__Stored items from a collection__
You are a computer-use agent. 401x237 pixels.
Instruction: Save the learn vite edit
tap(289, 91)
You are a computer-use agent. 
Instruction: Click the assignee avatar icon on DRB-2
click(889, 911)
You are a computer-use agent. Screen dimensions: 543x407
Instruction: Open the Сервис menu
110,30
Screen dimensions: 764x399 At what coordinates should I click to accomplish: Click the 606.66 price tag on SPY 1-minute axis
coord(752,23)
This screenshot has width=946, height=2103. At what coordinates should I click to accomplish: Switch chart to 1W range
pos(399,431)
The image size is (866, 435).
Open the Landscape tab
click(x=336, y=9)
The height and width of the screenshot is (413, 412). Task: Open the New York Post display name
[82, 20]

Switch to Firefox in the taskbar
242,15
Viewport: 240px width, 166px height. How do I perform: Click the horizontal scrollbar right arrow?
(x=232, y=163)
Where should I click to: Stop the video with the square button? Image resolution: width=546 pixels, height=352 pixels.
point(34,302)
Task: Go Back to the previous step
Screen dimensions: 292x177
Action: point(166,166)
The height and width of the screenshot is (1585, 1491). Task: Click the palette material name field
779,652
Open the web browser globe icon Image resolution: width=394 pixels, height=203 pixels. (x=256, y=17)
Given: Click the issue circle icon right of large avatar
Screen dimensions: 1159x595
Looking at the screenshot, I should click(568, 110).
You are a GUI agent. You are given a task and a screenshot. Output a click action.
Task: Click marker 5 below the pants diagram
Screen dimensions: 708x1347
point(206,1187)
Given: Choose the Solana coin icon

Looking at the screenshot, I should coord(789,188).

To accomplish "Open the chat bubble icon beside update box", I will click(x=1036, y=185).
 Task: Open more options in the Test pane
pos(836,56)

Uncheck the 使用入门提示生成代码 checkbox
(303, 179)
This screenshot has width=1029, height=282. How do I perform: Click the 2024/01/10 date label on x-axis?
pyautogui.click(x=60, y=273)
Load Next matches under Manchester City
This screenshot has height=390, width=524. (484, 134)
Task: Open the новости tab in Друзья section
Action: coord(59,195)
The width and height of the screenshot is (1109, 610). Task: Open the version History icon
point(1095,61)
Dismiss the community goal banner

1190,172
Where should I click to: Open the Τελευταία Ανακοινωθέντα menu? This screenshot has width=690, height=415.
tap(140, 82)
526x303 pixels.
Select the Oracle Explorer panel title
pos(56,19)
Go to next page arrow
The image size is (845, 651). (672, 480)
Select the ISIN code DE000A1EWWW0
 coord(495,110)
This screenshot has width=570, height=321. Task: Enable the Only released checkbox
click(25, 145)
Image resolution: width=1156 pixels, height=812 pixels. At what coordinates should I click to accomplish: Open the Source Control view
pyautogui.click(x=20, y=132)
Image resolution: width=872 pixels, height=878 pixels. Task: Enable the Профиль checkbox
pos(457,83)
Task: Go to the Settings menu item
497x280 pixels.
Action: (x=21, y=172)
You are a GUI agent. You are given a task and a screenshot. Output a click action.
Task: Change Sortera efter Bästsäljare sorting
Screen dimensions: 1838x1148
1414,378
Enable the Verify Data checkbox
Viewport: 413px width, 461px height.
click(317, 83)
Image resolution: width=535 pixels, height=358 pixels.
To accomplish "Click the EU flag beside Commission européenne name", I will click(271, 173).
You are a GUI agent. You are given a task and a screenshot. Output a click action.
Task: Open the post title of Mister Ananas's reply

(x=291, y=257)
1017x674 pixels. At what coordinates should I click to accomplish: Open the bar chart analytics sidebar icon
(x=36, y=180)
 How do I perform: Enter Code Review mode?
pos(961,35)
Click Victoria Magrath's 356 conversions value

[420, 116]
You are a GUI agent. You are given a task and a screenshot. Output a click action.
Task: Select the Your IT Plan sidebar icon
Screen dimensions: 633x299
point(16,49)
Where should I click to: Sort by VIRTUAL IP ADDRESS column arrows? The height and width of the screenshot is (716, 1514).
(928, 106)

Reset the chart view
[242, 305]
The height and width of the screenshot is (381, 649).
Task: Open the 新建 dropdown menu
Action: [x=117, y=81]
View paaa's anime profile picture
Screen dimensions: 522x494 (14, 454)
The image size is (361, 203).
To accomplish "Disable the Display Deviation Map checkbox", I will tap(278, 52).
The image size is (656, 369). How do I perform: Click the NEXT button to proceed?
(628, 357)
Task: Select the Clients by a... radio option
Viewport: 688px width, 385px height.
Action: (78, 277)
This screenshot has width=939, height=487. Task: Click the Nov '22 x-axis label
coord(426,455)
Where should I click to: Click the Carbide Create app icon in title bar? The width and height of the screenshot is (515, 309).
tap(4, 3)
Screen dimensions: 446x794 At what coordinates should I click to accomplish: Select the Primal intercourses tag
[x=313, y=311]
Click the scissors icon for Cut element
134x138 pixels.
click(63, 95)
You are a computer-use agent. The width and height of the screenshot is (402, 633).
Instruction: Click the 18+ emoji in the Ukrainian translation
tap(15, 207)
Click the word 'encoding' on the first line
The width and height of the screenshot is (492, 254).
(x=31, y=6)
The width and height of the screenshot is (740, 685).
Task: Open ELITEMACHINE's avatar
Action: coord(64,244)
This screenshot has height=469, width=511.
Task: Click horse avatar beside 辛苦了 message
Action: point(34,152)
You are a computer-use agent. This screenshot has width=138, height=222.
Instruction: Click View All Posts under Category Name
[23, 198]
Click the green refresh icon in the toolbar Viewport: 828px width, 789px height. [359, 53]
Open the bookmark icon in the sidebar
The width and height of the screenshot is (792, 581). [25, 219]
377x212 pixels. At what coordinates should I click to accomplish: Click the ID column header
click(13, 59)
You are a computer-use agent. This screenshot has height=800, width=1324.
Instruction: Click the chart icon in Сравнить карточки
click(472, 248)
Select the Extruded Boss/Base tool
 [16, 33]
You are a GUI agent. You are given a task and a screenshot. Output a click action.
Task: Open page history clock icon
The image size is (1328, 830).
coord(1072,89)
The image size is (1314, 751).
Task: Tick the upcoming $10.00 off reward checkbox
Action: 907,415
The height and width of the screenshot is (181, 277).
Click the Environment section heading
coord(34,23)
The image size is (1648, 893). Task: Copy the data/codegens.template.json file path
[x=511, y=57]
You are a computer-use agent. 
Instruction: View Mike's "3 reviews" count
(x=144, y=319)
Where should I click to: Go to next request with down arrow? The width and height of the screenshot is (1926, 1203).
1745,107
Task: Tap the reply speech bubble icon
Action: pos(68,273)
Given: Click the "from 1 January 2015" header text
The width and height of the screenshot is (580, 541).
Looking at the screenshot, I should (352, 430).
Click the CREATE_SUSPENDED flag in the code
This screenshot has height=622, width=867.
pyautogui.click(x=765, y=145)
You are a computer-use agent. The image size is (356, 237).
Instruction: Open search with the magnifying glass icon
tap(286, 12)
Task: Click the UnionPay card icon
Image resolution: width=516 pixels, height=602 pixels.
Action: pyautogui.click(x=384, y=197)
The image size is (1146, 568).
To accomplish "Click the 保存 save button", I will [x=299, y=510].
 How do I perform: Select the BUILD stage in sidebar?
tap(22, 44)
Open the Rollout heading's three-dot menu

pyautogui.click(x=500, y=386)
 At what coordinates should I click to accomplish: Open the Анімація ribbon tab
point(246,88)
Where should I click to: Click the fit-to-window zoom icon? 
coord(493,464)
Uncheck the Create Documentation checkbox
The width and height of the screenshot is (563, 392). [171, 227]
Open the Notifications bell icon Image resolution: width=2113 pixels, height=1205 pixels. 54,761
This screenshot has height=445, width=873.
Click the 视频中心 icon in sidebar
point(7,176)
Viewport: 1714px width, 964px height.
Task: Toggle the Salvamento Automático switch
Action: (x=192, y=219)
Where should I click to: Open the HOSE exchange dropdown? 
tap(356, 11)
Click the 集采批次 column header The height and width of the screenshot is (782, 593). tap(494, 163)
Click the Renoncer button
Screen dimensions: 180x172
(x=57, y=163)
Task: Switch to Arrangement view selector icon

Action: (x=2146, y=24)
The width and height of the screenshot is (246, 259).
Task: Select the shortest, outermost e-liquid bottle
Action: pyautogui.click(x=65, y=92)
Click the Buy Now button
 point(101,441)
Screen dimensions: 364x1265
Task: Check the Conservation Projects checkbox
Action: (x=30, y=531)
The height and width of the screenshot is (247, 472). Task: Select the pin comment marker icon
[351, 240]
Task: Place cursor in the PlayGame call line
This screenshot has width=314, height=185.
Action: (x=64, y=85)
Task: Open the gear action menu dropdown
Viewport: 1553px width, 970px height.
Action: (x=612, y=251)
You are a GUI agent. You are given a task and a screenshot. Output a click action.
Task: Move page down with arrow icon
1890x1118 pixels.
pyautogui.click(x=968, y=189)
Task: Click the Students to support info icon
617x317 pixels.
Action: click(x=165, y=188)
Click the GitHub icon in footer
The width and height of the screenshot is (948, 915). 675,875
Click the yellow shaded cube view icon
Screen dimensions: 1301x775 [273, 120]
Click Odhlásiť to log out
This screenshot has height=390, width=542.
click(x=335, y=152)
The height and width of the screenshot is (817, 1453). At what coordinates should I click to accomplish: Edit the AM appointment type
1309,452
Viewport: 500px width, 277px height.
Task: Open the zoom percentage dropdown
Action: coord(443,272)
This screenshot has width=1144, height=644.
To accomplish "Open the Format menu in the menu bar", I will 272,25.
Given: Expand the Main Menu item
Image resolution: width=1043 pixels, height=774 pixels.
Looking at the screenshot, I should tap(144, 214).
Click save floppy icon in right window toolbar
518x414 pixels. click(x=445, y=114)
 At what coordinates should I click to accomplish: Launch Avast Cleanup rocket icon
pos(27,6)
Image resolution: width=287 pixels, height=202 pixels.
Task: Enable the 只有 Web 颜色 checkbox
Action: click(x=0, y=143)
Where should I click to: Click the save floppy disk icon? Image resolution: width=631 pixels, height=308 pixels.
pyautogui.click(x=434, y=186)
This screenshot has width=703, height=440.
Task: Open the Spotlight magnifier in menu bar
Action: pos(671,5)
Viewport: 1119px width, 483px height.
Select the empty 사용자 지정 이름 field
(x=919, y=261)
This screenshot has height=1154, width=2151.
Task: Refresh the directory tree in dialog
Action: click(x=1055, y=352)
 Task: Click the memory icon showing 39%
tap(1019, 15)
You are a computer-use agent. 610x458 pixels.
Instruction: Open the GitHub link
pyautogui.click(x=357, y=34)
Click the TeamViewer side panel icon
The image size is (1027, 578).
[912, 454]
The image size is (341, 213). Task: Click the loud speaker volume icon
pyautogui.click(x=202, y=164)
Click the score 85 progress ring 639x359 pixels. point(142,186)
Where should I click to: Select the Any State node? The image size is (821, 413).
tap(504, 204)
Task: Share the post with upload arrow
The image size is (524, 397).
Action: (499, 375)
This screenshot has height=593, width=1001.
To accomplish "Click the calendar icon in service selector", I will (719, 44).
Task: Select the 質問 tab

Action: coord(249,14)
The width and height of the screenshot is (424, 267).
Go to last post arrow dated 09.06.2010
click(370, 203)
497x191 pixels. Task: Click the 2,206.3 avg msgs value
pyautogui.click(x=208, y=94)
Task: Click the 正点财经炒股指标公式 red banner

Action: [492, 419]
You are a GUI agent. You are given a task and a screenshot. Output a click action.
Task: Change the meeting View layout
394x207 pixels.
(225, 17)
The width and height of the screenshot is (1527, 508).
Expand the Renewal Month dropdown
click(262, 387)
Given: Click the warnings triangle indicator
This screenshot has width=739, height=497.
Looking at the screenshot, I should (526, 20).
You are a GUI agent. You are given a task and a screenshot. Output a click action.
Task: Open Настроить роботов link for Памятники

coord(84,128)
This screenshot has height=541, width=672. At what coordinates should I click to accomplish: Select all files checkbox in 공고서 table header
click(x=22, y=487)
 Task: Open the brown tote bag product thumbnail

__Exercise brief__
Reproduce the items from the beginning through the line holding "(x=232, y=163)", inclusive, with "Instruction" renamed to "Command" and nothing else altered.

__Finished exercise__
You are a computer-use agent. 401x237 pixels.
Command: Save the learn vite edit
tap(289, 91)
You are a computer-use agent. 
Command: Click the assignee avatar icon on DRB-2
click(889, 911)
You are a computer-use agent. Screen dimensions: 543x407
Command: Open the Сервис menu
110,30
Screen dimensions: 764x399 At what coordinates should I click to accomplish: Click the 606.66 price tag on SPY 1-minute axis
coord(752,23)
This screenshot has width=946, height=2103. At what coordinates should I click to accomplish: Switch chart to 1W range
pos(399,431)
The image size is (866, 435).
Open the Landscape tab
click(x=336, y=9)
The height and width of the screenshot is (413, 412). Task: Open the New York Post display name
[82, 20]

Switch to Firefox in the taskbar
242,15
Viewport: 240px width, 166px height. How do I perform: Click the horizontal scrollbar right arrow?
(x=232, y=163)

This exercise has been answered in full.